━━━━━ Material shown

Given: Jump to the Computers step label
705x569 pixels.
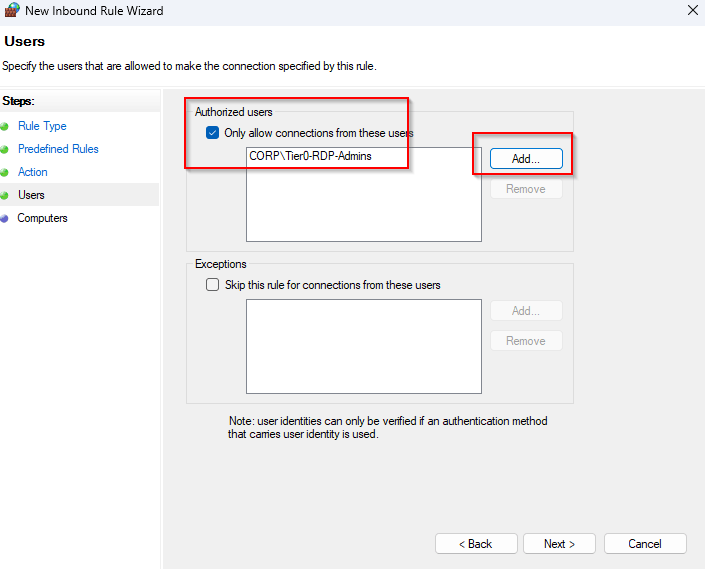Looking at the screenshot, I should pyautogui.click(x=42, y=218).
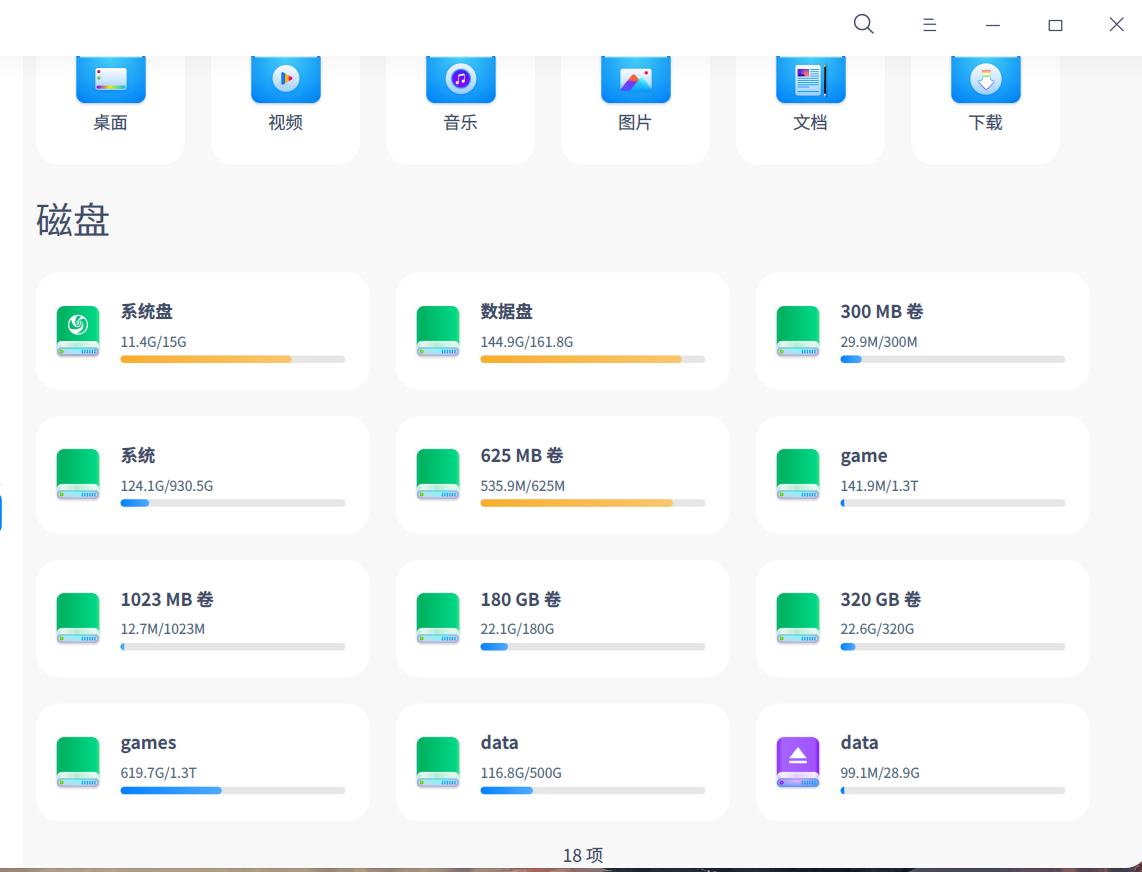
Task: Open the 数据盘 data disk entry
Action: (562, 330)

━━━━━━━━━━

Task description:
Copy every line of the material above word for word, leaving out the pictures.

Response to the task:
Given: Jump to the Computers step label
705x569 pixels.
Looking at the screenshot, I should pyautogui.click(x=42, y=218).
Task: Open the 数据盘 data disk entry
Action: (562, 330)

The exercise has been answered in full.